结核病（TB）是威胁人类健康的重要传染病，是全球十大死亡原因之一。耐药结核病治疗周期长、成功率低、治疗费用高。结核持留菌形成是其潜伏性感染、内原性复发和耐药性产生等一系列问题的重要原因之一。毒素－抗毒素 （Toxin-Antitoxin，TA）系统可能参与细菌应激的适应性反应，在细菌持留、药 物耐受中发挥着重要作用。结核分枝杆菌中有多达 90 多对 TA 基因，它们在结核分枝杆菌发病机理中的作用受到广泛关注，然而其在结核分枝杆菌中的生理功能尚不清楚。基于高通量测序的 CRISPR 文库筛选技术是功能基因组学的重要研究方法之一。本研究首先利用 CRISPR-Cas 系统辅助的非同源末端连接基因编辑技术 (CRISPR-NHEJ)在结核分枝杆菌中设计 90 个 sgRNA 靶向 47 个毒素基因进行基因敲除（knock-out）突变库的构建。利用该突变库在缺氧、酸性、氧化应激和饥饿等压力条件下进行筛选，我们发现一些毒素基因可能参与结核分枝杆菌在应激条件下的生长。本研究首次尝试在细菌中构建 CRISPR-KO 文库，为构建大型突变文库奠定了基础，并且提示 TA 可能在各种应激条件下发挥作用，为阐明 TA 在结核分枝杆菌生理中的作用奠定了基础。下一步计划对筛选到的基因进行验证。

Tuberculosis (TB) is an important infectious disease threatening human health and one of the top ten causes of death in the world. Drug-resistant tuberculosis has a long treatment cycle, low success rate and high treatment costs. The formation of mycobacteria persisters is one of the important reasons for its latent infection, long treatment cycle, endogenous relapse, and drug resistance.
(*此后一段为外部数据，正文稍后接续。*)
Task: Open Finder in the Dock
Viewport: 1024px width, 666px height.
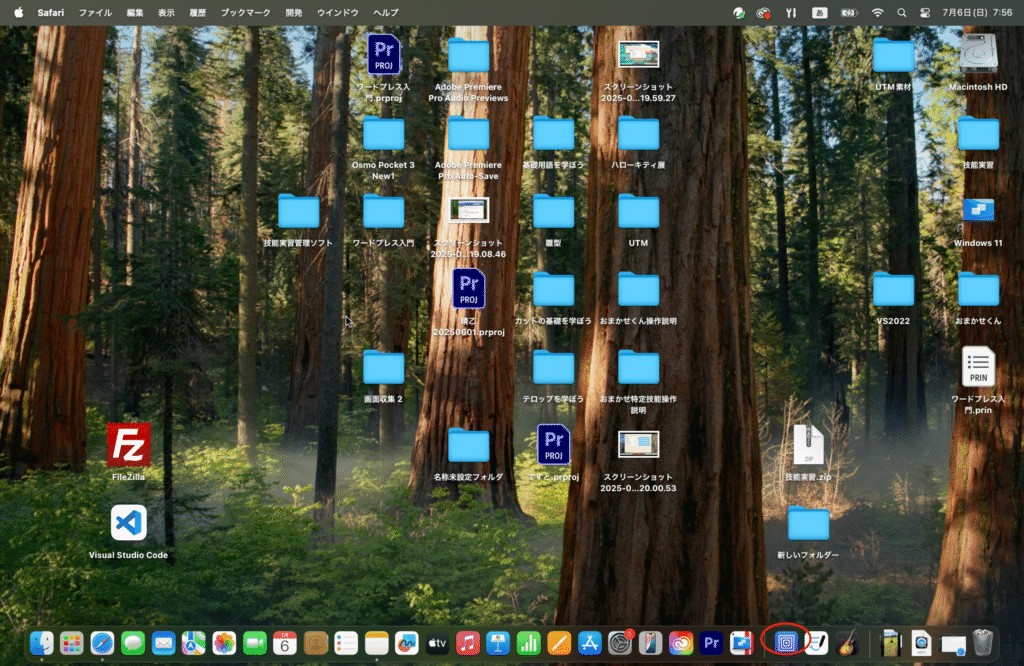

Toxin-Antitoxin (TA) systems may participate in the adaptive response of stresses and play an important role in the persistence and drug tolerance. There are as many as 90 pairs of TA genes in Mycobacterium tuberculosis genomes. The role of TA systems in the pathogenesis of M. tuberculosis has received wide attention, but their physiological functions are still unclear. CRISPR library screening technology based on high-throughput sequencing is one of the effective methods in functional genomics research. In this study, 90 sgRNAs were designed to target 47 toxin genes in M. tuberculosis using a CRISPR-Assisted Nonhomologous End-Joining Strategy （CRISPRNHEJ） to construct a knock-out gene mutation library. Using this library to screen under stress conditions such as hypoxia, acid, oxidative, nitrosative stress and starvation, we found that some toxin genes may be involved in the growth of M. tuberculosis under these conditions. This study is the first attempt of CRISPR-KO library screening in bacteria, laying a foundation for the construction of large mutant library and suggests the role of TA in the physiology of M. tuberculosis. The next step is to verify the phenotype of the selected genes.